We note that the solution obtained for \(K_\xi(\nu)\) is also valid in the case where the natural frequency of the system undergoes sufficiently slow random variations, since these variations will be “tracked” by the frequency of the self-oscillations (this is precisely the advantage, in the case under consideration, of the self-oscillatory identification scheme over the scheme considered in (4), with a sinusoidal signal applied to the input). In an analogous way, a solution can also be obtained in the case where, in order to describe the object, it is necessary to use a system of uncoupled equations of type (1) with respect to the generalized coordinates \(x_j(t)\) (provided that for all \(l, r, s\) the condition \(\alpha_l \ll |\Omega_r-\Omega_s|\) is satisfied). In this case each of the equations is investigated in turn, and for this purpose band-pass filters tuned to the frequencies \(\Omega_r\) are inserted in \(LTs_1\); the values \(\Delta_l\) of the passband widths of the filters must satisfy the conditions \(\alpha_l \ll \Delta_l \ll |\Omega_l-\Omega_{l-1}|,\ |\Omega_l-\Omega_{l+1}|\).

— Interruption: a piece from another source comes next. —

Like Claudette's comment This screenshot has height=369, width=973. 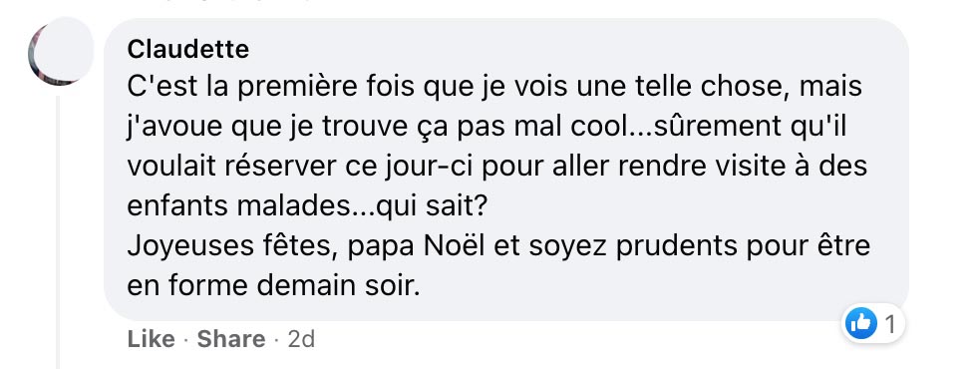point(151,339)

Institute of Petrochemical Synthesis
named after A. V. Topchiev
Academy of Sciences of the USSR

Institute for Problems in Mechanics
Academy of Sciences of the USSR

Received
25 II 1967

CITED LITERATURE

1. R. Z. Khas’minskii, PMM, 30, 5 (1966).
2. V. A. Besekerskii, E. P. Popov, Theory of Automatic Control Systems, Moscow, 1966.
3. S. M. Rytov, Introduction to Statistical Radiophysics, Moscow, 1966.
4. M. F. Dimentberg, PMM, 31, 6 (1967).
5. A. A. Pervozvanskii, Random Processes in Nonlinear Automatic Systems, Moscow, 1962.
6. L. S. Stratonovich, Selected Problems in the Theory of Fluctuations in Radio Engineering, Moscow, 1961.
7. M. F. Dimentberg, Engineering Journal. Mechanics of Solids, No. 2 (1966).
8. E. Titchmarsh, Introduction to the Theory of Fourier Integrals, Moscow, 1948.